■ **The exercise**
How many lines of the records below contain the word "axis"? Case counts. Reply with the number alone.

■ **Extracted information**
+++

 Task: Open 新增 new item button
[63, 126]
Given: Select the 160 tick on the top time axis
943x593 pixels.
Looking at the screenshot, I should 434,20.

+++

■ **Solution to this problem**
1